Few consumers have any choice of Internet provider, said Sen. Ron Wyden (D-Ore.). Thus, their only choice may be between “giving up their browsing history for an Internet provider to sell to the highest bidder or having no Internet at all,” he said.
Wyden also said that the FCC rules don’t prevent ISPs from monetizing customer data—the rules simply require ISPs to inform consumers about how their data is used and get customer consent before selling the most sensitive data, he said.
Advocacy groups including Free Press, Demand Progress, and the ACLU went to Congress to deliver nearly 90,000 petitions to “save broadband privacy” yesterday.
ISPs and advertising lobby groups had urged senators to kill the privacy rules. Cable lobby group NCTA—The Internet & Television Association said, “we appreciate today’s Senate action to repeal unwarranted FCC rules that deny consumers consistent privacy protection online and violate competitive neutrality.” The group said that the cable industry “remains committed to offering services that protect the privacy and security of the personal information of our customers.”

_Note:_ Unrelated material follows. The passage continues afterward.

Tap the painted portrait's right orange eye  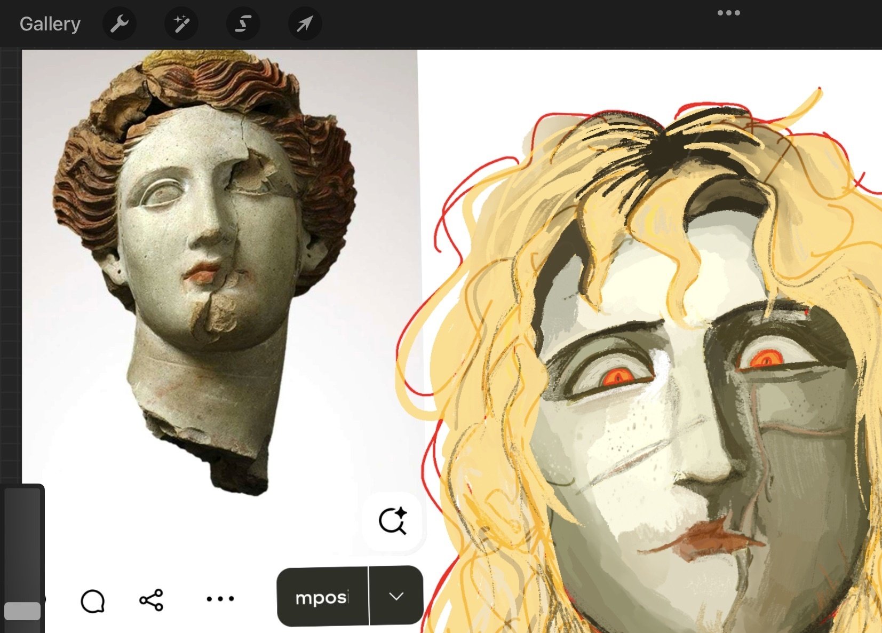tap(767, 359)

What the privacy rules require
The FCC’s privacy rules would require ISPs to get opt-in consent from consumers before selling or sharing personal information including geo-location data, financial and health information, children’s information, Social Security numbers, Web browsing history, app usage history, and the content of communications. Opt-out requirements would have applied to less sensitive data such as e-mail addresses and service tier information.

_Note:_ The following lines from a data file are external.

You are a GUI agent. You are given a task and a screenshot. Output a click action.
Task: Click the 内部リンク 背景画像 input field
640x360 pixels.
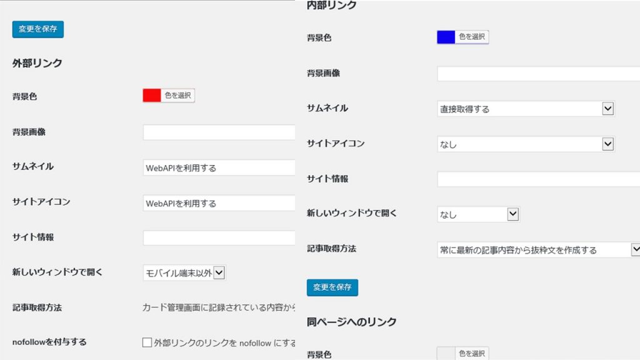pyautogui.click(x=538, y=74)
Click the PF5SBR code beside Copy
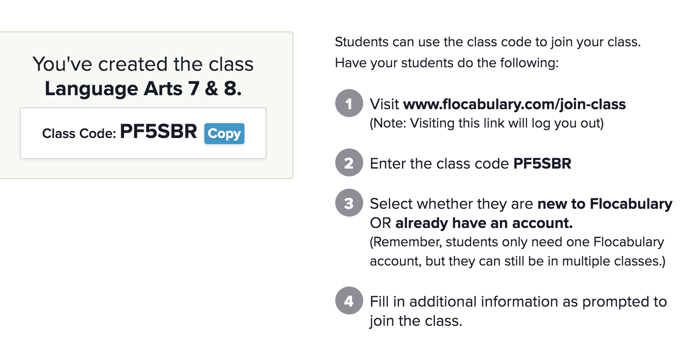This screenshot has width=688, height=352. pos(158,131)
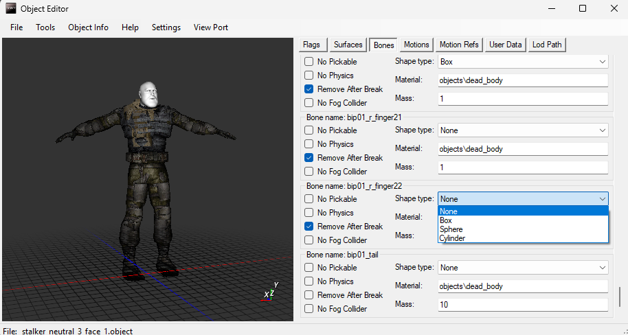The height and width of the screenshot is (335, 628).
Task: Switch to the Motion Refs tab
Action: 459,45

The opt-in and opt-out provisions would have taken effect as early as December 4, 2017. The rules would also force ISPs to clearly notify customers about the types of information they collect, specify how they use and share the information, and identify the types of entities they share the information with.
The FCC’s privacy rules also had a data security component that would have required ISPs to take “reasonable” steps to protect customers’ information from theft and data breaches. This was supposed to take effect on March 2, but the FCC’s Republican majority halted the rule’s implementation. Another set of requirements related to data breach notifications is scheduled to take effect on June 2.
The Senate vote would prevent all of these rules from taking effect, unless the House or President Trump decide otherwise.
Republicans say that the Federal Trade Commission should have authority over ISPs’ privacy practices, instead of the FCC. That would require further action by the FCC or Congress because ISPs and phone companies are common carriers that cannot be regulated by the FTC.